Data >>

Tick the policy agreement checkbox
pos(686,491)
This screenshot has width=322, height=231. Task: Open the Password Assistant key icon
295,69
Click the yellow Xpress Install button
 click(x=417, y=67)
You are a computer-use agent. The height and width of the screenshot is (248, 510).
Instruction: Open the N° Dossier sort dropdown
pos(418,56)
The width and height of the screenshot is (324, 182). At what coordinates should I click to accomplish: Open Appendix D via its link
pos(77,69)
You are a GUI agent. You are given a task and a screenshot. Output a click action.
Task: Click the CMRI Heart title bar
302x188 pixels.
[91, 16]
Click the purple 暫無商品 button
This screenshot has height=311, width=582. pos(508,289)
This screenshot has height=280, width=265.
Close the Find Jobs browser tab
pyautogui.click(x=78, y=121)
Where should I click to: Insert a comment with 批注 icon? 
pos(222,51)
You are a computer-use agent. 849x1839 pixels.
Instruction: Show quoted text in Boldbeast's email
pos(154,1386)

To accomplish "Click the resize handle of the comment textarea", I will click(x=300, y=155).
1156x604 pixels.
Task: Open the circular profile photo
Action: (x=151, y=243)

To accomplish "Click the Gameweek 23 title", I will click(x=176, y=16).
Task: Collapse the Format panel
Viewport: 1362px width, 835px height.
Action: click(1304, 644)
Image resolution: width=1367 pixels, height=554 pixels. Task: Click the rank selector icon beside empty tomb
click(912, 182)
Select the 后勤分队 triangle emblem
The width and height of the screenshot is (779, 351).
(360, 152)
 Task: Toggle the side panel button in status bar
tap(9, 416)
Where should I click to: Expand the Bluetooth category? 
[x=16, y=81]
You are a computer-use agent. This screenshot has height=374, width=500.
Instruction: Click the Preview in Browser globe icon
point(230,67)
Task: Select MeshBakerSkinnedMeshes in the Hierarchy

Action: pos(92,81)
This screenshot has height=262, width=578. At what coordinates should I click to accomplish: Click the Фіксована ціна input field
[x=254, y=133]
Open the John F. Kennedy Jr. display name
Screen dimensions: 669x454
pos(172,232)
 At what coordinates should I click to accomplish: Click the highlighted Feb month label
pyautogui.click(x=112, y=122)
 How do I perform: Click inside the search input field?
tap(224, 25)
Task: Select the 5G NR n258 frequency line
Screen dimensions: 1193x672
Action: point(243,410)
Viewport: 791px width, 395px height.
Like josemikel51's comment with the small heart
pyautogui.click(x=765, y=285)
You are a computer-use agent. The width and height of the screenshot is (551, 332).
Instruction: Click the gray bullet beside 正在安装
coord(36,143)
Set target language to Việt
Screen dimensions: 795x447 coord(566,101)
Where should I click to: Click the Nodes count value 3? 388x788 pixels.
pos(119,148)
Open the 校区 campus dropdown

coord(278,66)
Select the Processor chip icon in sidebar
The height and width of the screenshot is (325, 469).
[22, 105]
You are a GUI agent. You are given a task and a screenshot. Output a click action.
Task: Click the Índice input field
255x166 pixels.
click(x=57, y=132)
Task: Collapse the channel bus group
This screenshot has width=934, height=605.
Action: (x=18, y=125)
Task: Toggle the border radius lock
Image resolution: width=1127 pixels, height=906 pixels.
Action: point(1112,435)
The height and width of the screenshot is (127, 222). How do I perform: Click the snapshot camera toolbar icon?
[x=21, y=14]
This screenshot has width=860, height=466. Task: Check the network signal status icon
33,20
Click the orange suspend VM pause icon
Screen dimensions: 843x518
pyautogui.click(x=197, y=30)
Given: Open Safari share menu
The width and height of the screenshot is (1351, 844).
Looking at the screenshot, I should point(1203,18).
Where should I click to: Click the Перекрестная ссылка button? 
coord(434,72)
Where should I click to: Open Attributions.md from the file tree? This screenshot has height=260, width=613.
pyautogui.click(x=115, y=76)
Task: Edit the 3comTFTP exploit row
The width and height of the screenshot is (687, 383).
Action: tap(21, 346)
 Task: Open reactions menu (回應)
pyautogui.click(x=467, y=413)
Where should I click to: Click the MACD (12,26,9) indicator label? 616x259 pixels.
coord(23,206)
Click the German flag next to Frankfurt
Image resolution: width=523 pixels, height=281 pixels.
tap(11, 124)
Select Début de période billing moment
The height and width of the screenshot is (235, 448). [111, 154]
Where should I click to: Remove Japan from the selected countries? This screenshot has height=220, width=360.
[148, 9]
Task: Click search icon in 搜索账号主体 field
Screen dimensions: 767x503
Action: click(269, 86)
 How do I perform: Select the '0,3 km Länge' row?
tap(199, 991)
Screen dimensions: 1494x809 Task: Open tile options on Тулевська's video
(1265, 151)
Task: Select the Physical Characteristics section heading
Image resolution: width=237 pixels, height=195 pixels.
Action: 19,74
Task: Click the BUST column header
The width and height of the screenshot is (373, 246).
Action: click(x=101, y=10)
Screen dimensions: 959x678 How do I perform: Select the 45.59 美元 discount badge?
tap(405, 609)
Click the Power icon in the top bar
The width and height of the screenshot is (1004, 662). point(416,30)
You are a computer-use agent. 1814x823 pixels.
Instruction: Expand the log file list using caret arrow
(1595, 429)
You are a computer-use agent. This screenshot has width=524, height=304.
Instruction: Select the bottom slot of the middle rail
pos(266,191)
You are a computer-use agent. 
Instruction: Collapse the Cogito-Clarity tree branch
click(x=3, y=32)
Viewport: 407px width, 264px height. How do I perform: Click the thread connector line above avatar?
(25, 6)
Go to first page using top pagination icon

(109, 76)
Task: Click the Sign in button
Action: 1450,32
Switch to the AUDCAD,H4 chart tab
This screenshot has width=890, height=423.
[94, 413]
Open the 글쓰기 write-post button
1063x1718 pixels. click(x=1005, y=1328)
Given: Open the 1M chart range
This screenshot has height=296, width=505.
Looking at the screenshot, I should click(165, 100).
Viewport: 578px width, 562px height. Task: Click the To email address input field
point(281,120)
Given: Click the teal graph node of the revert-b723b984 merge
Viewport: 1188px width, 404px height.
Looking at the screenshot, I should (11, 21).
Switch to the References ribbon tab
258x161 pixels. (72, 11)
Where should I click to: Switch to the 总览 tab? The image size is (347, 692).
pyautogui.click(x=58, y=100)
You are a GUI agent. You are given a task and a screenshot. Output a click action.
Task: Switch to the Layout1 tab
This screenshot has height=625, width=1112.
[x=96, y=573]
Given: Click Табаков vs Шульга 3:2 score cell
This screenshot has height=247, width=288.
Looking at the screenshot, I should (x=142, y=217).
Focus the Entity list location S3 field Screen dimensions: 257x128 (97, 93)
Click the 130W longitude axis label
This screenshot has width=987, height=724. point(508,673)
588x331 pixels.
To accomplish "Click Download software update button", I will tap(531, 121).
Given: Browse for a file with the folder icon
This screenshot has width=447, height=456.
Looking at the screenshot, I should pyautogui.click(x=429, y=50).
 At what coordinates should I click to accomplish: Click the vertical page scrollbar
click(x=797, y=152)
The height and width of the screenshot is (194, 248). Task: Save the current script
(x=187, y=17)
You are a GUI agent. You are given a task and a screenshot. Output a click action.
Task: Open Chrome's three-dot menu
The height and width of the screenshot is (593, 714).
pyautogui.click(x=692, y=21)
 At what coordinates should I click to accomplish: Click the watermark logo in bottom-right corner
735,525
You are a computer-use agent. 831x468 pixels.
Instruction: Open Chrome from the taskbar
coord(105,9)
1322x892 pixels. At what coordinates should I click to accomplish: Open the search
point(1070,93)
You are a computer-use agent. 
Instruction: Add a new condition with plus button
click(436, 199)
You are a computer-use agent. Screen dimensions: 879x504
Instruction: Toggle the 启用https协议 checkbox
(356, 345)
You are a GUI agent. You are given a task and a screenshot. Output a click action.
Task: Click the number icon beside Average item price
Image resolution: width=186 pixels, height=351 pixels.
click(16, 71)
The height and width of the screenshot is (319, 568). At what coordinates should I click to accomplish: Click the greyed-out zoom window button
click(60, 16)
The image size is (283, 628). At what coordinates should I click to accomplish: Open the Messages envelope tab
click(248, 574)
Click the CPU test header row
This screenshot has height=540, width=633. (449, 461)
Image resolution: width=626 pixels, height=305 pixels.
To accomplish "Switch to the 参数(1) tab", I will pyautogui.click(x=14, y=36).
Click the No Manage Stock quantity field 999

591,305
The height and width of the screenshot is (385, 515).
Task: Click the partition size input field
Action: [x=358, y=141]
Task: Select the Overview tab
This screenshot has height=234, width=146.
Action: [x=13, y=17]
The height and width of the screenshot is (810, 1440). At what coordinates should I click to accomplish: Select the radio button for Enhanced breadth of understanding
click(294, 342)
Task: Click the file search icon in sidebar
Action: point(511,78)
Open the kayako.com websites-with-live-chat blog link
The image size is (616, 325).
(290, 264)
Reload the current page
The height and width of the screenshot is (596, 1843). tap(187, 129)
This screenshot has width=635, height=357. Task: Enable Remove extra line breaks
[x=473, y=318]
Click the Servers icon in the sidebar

Assignment >>
Please count the lines in the material above that hold "title", and state only the number.

Answer section >>
2